La classe del nobile Viola

Scritto il 14/04/2024
da Stefano Ferrio


Dall’archivio dell’Associazione Calciatori riaffiora un poco noto talento del calcio italiano, negli anni ‘70 passato senza troppe fortune dalla Juventus alla Lazio



Trenta e mai trentuno
“Il gol di Fernando Viola al dodicesimo minuto è il gol della consacrazione per questo ragazzo che faceva sempre trenta e mai trentuno. Giocava bene ma non mordeva, non azzannava l’avversario e la palla, quindi, non arrivava neanche al gol. Ieri sera ha dato spettacolo, esibendosi nel primo tempo e sacrificandosi nella ripresa. Per Viola, piemontese purosangue di Torrazza, quella con l’Hamburger è una partita storica, perché può segnare l’inizio della sua carriera come grande calciatore”.
Di Fernando Viola, per gli amici Nando, professione centrocampista, nato a Torrazza Piemonte il 14 marzo 1951 e morto a Roma il 5 febbraio 2001, così scriveva su Stampa Sera una rispettata firma del giornalismo sportivo come Franco Costa, corrispondente Rai che, quando conversava amabilmente fuori campo con Gianni Agnelli o Michel Platini, sfoggiava il medesimo tratto aristocratico degli intervistati.

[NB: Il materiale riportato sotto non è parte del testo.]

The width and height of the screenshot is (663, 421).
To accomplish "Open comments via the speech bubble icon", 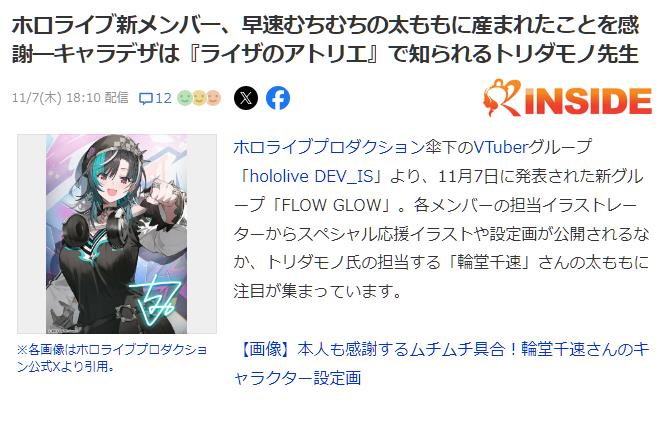I will point(145,99).
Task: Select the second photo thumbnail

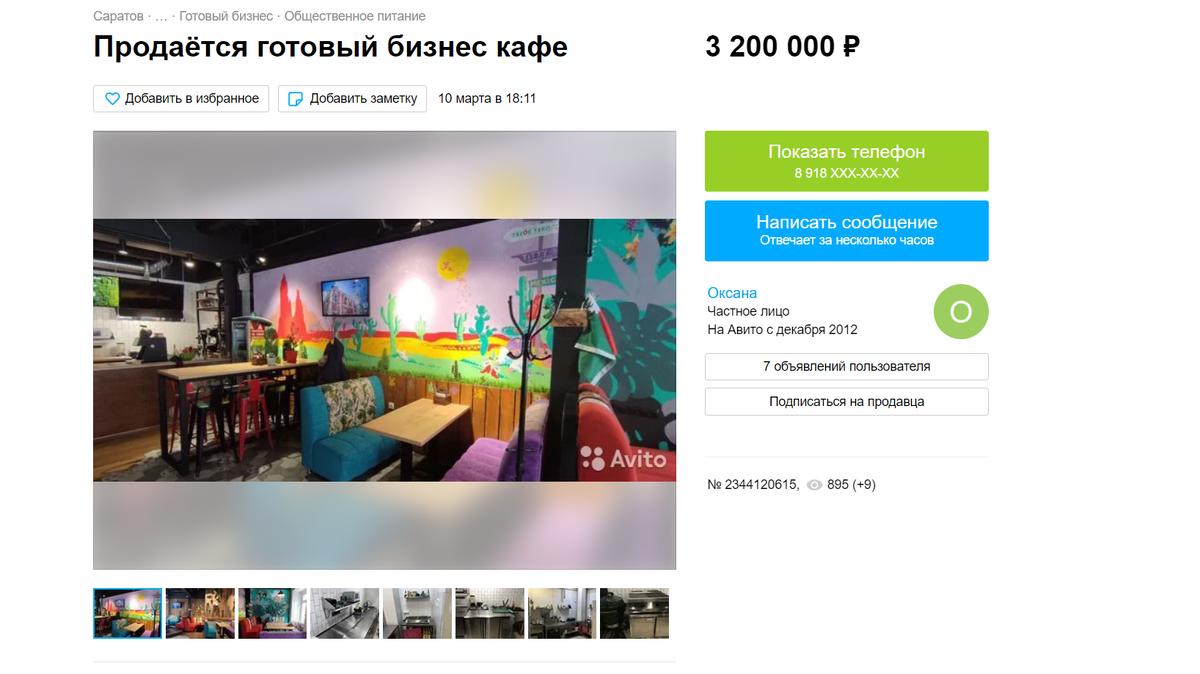Action: click(x=200, y=613)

Occasione di tali elogi, rivolti al giovane bianconero eroe per una notte, è l’andata dei quarti di finale di Coppa Uefa, giocata dalla Juventus in casa contro l’Amburgo il 5 marzo 1975. È una partita alla fine vinta per 2-0, risultato che consentirà la qualificazione alle semifinali sommandosi allo 0-0 del match di ritorno, in Germania.



Prezioso comprimario
Quel gol diventa così una sorta di privata apoteosi per Viola, giunto ragazzino alla Juve con controverso pedigree di centrocampista tutto tocchi illuminanti e fantasia al potere. A offuscare una tale classe è una latitanza di nerbo agonistico che, agli occhi di allenatori e compagni, aggrava una certa tendenza narcisistica all’autocompiacimento, al culto del gesto tecnico non necessariamente finalizzato a schemi tattici preordinati.
Chiuso perciò in prima squadra da titolari come Fabio Capello, più affidabile come regista, e Franco Causio, più funambolico come laterale d’attacco, Viola si deve adeguare a sostituire chi è fuori per infortunio o squalifica, oppure a subentrare come panchinaro a partita in corso. In tre stagioni di Juve, intervallate da un campionato di B in prestito al Mantova, questo ingrato ruolo di comprimario, quasi mai protagonista e spesso costretto fuori scena, gli basta alla fine per restare nella memoria bianconera per exploit significativi come quel gol di Coppa, o la formidabile performance sciorinata a San Siro in un 2-0 inflitto all’Inter, con tanto di doppio assist finalizzato in gol da Roberto Bettega.



Elegante e sfrontato
Più a fondo si inciderà la figura di Fernando Viola mezz’ala di genio nelle quattro stagioni trascorse alla Lazio, dal 1976 al 1982, intervallate da un anno in prestito al Bologna. Succede infatti che alla maglia biancoceleste, indossata in questa foto, si leghi a tal punto da dedicargli non solo stilettate di ingegno, ma anche sudati sacrifici, fatti di corse e recuperi. Altro non può chiedergli una squadra che, dopo lo scudetto del 1974, è declinata fino ai margini di una Serie A dove tocca invece agli eterni nemici giallorossi della Roma rivaleggiare per lo scudetto con Juve, Inter, Milan e Torino. Verranno per la Lazio altri anni di gloria, così come per la Juventus, ma sono epoche estranee al DNA di Fernando Viola, stella solitaria sorta per illuminare scorci appartati di cielo con il suo calcio elegante e sfrontato.



Un ultimo fatale sgambetto
Quasi ovvio che, quindici anni dopo il ritiro dal calcio giocato, pochi vedano quell’astro brutalmente spegnersi, una mattina d’inverno. È il giorno in cui un’auto si mette di traverso alla moto di Nando, lanciata in corsa per le strade della Roma, dove aveva messo su casa con moglie figli.
Un ultimo, fatale “sgambetto” a quella sua classe naturale, così poco tollerata da chi gliela invidiava.